(185a) MOF-Derived Nanoparticles Coupled with N-Doped Porous Carbon Polyhedrons for Electrochemical Sensing

Authors: 
Wang, K., Department of Chemical Engineering, Key Lab of Industrial Biocatalysis, Ministry of Education, Tsinghua University
Jiang, G., Key Lab of Industrial Biocatalysis, Ministry of Education, Tsinghua University
MOF-derived nanostructured materials through a facile synthesis not only have a variety of properties of MOF, such as high surface area, uniform cavity, and tailorable chemical properties, but also acquire unique characteristics such as high conductivity, abundant catalytic sites. In the present work, a facile and scalable strategy was proposed to prepare MOF-derived CoPx nanoparticles in hairy nitrogen-doped porous carbon (CoPx@NCNTs) polyhedrons for electrochemical sensing of p-nitrophenol (p-NP). After pyrolysis of ZIF-67 with a slow heating rate and subsequent phosphidation treatment, the obtained CoPx@NCNTs had excellent electrical conductivity, ultrahigh electrochemically active surface area (ECSA), favorable interface properties, preferable internal diffusion properties, unique pore structures, and CoPx nanoparticles for molecular recognition as well as nitrogen doping and confined CoPx nanoparticles for synergistic catalytic effects.
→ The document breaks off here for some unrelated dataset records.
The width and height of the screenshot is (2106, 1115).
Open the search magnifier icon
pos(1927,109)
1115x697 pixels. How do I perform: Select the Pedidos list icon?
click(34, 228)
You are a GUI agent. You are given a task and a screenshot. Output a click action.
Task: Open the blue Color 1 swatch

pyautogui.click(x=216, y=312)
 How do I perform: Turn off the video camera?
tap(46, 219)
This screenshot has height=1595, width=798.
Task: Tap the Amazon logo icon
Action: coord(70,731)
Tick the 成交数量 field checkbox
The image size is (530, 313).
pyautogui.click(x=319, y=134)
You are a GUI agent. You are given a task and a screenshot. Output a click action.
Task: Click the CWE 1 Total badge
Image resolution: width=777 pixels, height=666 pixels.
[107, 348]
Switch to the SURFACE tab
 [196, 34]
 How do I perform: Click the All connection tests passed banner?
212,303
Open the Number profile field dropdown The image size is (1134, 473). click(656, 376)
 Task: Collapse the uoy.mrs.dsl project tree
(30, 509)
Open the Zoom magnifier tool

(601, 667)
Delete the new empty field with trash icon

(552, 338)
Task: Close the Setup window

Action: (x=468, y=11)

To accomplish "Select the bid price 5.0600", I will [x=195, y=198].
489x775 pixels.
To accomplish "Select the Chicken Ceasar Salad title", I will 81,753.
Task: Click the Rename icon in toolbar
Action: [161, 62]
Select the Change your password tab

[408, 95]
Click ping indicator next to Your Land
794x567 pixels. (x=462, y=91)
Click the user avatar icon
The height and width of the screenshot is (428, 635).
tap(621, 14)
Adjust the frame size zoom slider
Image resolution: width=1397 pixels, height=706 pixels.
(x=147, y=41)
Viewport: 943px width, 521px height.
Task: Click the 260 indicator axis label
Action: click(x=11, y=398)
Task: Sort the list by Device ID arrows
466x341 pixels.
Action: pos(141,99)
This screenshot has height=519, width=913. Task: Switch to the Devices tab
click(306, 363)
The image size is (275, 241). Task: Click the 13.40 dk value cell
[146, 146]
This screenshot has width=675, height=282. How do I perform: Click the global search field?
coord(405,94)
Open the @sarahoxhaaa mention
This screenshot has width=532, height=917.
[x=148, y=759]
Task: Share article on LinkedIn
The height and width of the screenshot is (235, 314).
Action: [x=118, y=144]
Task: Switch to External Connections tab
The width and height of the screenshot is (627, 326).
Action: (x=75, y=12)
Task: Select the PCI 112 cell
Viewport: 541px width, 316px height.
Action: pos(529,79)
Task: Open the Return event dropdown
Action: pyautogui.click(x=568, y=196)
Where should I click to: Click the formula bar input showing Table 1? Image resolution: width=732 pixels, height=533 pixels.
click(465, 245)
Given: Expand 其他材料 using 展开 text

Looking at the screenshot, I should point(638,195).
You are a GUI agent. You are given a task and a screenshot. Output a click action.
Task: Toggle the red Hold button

As a result, the prepared sensor based on CoPx@NCNTs exhibited superior electrochemical performances for p-NP detection with a low limit of detection (LOD) of 0.79 nM, a high sensitivity of 802 μA μM-1 cm-2, a broad linear range from 0.0025 μM to 1 μM, and a broad logarithmic range from 1 μM to 1000 μM. Moreover, the prepared sensor displayed excellent anti-interference ability toward a variety of benzene derivatives, prominent reproducibility, superior stability, and achieved practical applications for p-NP detection in tap water and pond water. Considering the diversity of cobalt-based materials and adjustable pyrolysis strategy, synthesizing functional nanomaterials with superior performances for electrochemical sensing, catalysis, and energy conversion is expected.